───── Material supplied

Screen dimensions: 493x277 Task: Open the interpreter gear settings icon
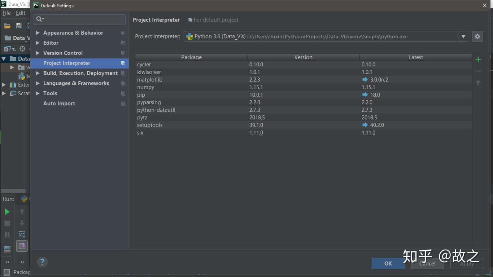[x=477, y=36]
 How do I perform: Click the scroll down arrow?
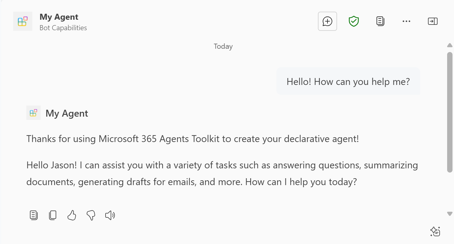(x=450, y=214)
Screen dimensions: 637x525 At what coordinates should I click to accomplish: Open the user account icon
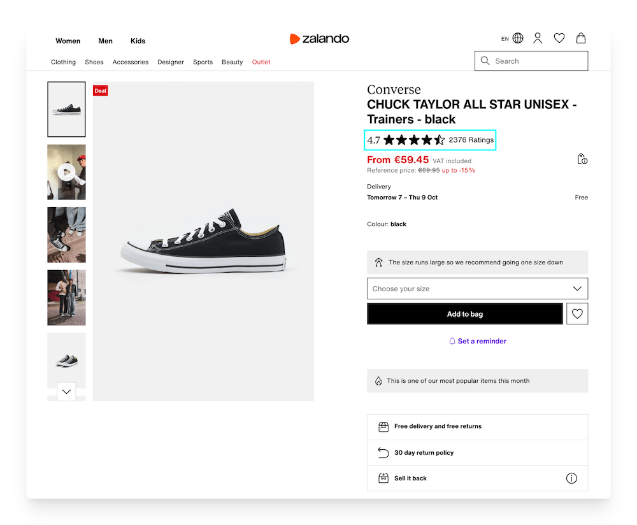click(x=538, y=38)
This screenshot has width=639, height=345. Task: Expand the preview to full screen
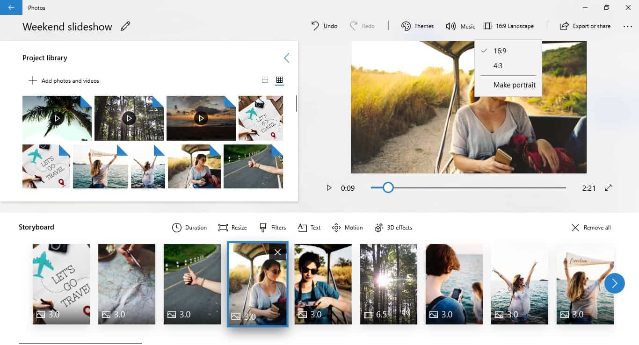point(608,188)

──────────

**What is asked:** Pull out the text lines from every one of the records above, copying each word for word. Leave the pictures out of your answer.

**Task result:**
Screen dimensions: 493x277 Task: Open the interpreter gear settings icon
[x=477, y=36]
 How do I perform: Click the scroll down arrow?
(x=450, y=214)
Screen dimensions: 637x525 At what coordinates should I click to accomplish: Open the user account icon
click(x=538, y=38)
This screenshot has width=639, height=345. Task: Expand the preview to full screen
point(608,188)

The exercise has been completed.